/Polly.Contrib.AzureFunctions.CircuitBreaker

Distributed Circuit Breaker consumable from within Azure Functions or distributed, over http

Primary LanguageC#BSD 3-Clause "New" or "Revised" LicenseBSD-3-Clause

Polly.Contrib.AzureFunctions.CircuitBreaker

This repo provides a durable, distributed circuit-breaker, implemented in Azure Entity Functions.

Where can the Durable, Distributed Circuit-Breaker be consumed from?

The durable, distributed circuit-breaker can be consumed:

  • within an Azure functions app - by plain Azure functions or by orchestration functions;
  • from anywhere, over an https api.

How is the Durable Circuit-Breaker implemented?

The implementation uses Durable Entity functions to persist circuit state durably across invocations and across scaled-out function apps.

Durable Entity Functions are available in Durable Functions 2.0 and above.

What is the Durable Circuit-Breaker's behaviour?

The breaker behaves as a consecutive-count circuit-breaker, as described for the original Polly circuit-breaker:

Circuit Breaker state transitions

  • In Closed state, the circuit-breaker permits executions and counts consecutive failures.
    • If a configuration threshold MaxConsecutiveFailures is met, the circuit transitions to Open for a duration of BreakDuration.
  • In Open state: executions are blocked, and fail fast.
  • After BreakDuration in open state, the circuit transitions to half-open state.
  • In Half-open state, test-executions are permitted:
    • if the first test execution to report its outcome succeeds, the circuit closes again
    • if the first test execution to report its outcome fails, the circuit opens again.

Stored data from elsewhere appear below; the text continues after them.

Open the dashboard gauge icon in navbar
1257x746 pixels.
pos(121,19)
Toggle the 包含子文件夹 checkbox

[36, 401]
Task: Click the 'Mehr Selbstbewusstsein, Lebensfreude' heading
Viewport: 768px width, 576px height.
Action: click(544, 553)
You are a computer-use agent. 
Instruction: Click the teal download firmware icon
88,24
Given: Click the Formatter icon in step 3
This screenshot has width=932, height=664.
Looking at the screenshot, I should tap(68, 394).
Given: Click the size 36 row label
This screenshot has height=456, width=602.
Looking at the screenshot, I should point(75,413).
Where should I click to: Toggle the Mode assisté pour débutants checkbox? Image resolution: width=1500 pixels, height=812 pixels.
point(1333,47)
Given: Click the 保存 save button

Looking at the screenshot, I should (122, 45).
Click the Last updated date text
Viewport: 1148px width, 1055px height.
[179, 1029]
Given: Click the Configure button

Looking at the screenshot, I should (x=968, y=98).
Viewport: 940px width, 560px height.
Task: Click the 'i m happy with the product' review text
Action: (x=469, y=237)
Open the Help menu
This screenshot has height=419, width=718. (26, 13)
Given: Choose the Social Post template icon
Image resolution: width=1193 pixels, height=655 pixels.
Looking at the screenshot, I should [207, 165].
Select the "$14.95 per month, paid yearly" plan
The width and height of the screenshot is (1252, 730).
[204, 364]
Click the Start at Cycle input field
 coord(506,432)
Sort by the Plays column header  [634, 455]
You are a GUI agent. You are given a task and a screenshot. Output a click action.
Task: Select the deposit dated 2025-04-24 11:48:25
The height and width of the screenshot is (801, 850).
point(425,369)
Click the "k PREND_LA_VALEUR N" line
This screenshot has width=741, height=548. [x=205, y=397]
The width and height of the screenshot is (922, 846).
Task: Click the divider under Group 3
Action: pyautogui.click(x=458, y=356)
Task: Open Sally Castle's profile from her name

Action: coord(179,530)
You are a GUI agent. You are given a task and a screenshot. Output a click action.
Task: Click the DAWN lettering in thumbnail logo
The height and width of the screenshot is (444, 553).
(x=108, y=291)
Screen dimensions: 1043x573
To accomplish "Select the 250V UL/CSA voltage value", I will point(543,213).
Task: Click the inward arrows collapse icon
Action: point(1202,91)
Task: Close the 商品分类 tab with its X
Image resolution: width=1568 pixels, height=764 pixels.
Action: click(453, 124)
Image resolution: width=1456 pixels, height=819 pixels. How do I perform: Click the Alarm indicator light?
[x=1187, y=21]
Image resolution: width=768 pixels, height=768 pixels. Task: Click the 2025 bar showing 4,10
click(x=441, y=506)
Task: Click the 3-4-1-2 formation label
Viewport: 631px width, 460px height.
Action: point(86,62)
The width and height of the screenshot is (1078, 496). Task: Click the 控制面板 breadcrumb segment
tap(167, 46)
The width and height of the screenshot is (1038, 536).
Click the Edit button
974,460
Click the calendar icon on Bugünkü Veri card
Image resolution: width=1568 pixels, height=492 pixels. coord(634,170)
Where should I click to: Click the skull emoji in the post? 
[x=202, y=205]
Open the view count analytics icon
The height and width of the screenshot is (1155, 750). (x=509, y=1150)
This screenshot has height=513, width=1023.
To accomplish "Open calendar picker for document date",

For more detail, see the original Polly circuit-breaker wiki.

For those familiar with the existing Polly circuit-breaker, the durable circuit-breaker implementation differs in permitting multiple execution attempts in half-open state in some cases (see later).

Does the implementation provide a single or multiple instances?

The implementation manages multiple circuit-breaker instances. Each instance is identified by a unique circuitBreakerId.

How to use a circuit-breaker from within an Azure function

The code provides an interface IDurableCircuitBreakerClient defining five asychronous operations on a circuit-breaker:

public interface IDurableCircuitBreakerClient
{
    Task<bool> IsExecutionPermitted(string circuitBreakerId, ...);
    Task RecordSuccess(string circuitBreakerId, ...);
    Task RecordFailure(string circuitBreakerId, ...);
    Task<CircuitState> GetCircuitState(string circuitBreakerId, ...);
    Task<BreakerState> GetBreakerState(string circuitBreakerId, ...);
}

Take an instance of IDurableCircuitBreakerClient circuitBreakerClient by dependency-injection into your function.

The interface methods exist in forms taking an IDurableClient (for use in plain Azure functions), and in forms taking an IDurableOrchestrationContext (for use in Azure Orchestrator functions).

How to call the circuit-breaker to protect an operation which may fail

A standard pattern is as below. See FooFragileFunctionWithCircuitBreaker in the solution for an example.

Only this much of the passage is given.